The Pregnant Virgin; A Process of Psychological Transformation, Marion Woodman
As my friend Mindy remarked, an odd book to read on the subway. But worth it.
Women Who Run with Wolves; Myths and Stories the Wild Woman Archetype, Clarissa Pinkola Estes
Helped me immensely reconsider what intuition is and how we get it back when we've lost it.
The Dancing Wu Li Masters; An Overview of the New Physics, Gary Zukav
Entropy, the Arrow of Time (it's an illusion) and all things quantum.
Sacred Economics, Charles Eisenstein
Made me think hard on the commerce conundrum (how do we sell what we think everyone has a right to; i.e. beauty, health, wellbeing) and introduced me to the concept of the 'gift economy'
Sphinx, Anne Garreta
A love story written in the 80s but only recently translated from the french - you never know the gender of the beloved. So good. So impossibly sad.
3 comments:
Very into this list! Will be bookmarking these...

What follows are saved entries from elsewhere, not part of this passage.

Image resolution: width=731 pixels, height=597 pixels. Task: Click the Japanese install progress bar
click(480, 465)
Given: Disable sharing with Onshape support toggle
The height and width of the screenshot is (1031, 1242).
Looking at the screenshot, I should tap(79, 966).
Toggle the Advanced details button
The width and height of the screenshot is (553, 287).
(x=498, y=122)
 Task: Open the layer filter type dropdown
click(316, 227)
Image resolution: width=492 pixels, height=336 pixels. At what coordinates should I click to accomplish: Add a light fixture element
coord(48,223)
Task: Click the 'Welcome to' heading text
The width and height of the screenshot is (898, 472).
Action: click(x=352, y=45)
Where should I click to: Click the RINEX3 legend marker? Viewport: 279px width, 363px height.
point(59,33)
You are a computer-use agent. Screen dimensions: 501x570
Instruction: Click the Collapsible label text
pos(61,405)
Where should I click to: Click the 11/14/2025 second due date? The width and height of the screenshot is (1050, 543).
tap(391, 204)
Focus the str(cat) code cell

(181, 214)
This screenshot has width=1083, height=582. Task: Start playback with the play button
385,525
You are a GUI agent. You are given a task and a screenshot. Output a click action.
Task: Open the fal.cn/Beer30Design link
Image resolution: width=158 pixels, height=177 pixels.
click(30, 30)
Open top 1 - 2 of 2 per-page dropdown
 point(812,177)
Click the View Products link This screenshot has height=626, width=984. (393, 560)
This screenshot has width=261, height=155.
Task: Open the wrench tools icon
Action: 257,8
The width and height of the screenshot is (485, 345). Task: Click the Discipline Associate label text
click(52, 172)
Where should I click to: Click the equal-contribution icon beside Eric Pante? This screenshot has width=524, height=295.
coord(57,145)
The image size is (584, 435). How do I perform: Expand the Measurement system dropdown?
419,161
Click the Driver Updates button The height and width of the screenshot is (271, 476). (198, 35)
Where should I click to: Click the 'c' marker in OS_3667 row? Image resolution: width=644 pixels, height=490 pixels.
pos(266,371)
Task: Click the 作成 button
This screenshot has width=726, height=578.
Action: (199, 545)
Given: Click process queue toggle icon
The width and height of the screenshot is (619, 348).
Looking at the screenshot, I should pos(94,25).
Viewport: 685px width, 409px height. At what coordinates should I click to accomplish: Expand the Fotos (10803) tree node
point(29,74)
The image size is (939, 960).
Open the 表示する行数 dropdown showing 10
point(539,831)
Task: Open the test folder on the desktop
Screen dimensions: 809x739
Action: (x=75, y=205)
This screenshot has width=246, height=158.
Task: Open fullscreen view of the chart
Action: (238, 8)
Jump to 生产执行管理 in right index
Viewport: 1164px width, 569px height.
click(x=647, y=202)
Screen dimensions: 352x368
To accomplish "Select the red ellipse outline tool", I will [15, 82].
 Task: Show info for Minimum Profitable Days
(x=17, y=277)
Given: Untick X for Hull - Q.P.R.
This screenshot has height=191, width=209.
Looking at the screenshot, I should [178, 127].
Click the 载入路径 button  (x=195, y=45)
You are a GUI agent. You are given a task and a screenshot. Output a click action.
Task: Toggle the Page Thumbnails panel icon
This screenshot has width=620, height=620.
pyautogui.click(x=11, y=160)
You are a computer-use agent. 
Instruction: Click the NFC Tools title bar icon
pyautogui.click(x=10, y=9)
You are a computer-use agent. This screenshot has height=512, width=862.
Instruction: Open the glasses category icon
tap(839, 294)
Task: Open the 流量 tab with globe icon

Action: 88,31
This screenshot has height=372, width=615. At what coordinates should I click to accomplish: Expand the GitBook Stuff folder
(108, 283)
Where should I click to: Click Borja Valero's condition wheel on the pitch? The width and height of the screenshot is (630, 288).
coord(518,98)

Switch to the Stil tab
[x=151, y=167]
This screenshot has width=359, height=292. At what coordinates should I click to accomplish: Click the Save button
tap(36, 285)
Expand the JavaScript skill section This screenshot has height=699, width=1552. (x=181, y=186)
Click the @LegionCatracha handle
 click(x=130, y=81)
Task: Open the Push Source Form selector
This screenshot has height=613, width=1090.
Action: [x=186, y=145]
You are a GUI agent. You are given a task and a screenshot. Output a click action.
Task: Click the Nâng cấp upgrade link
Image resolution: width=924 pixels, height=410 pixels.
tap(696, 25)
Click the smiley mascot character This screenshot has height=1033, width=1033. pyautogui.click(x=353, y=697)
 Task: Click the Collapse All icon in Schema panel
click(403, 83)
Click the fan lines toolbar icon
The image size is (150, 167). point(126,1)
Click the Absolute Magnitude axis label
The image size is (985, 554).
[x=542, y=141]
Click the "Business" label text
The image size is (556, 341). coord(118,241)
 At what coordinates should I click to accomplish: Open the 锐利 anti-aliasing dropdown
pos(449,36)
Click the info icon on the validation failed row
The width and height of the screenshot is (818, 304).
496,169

Good morning! I think that you should live in Nova Scotia, Canada for a bit, a place where not only everyone smiles at you, but they usually say things like good morning, hi, hello!! when you are just walking down the street. Come for a visit sometime.
Connection, whether human, animal, plant, etc is what this world is all about, we see it in nature everywhere. That is what it all boils down to, that is what we are losing in our modern world.
Can't wait for your book.
Killer list, you are a smart cookie!!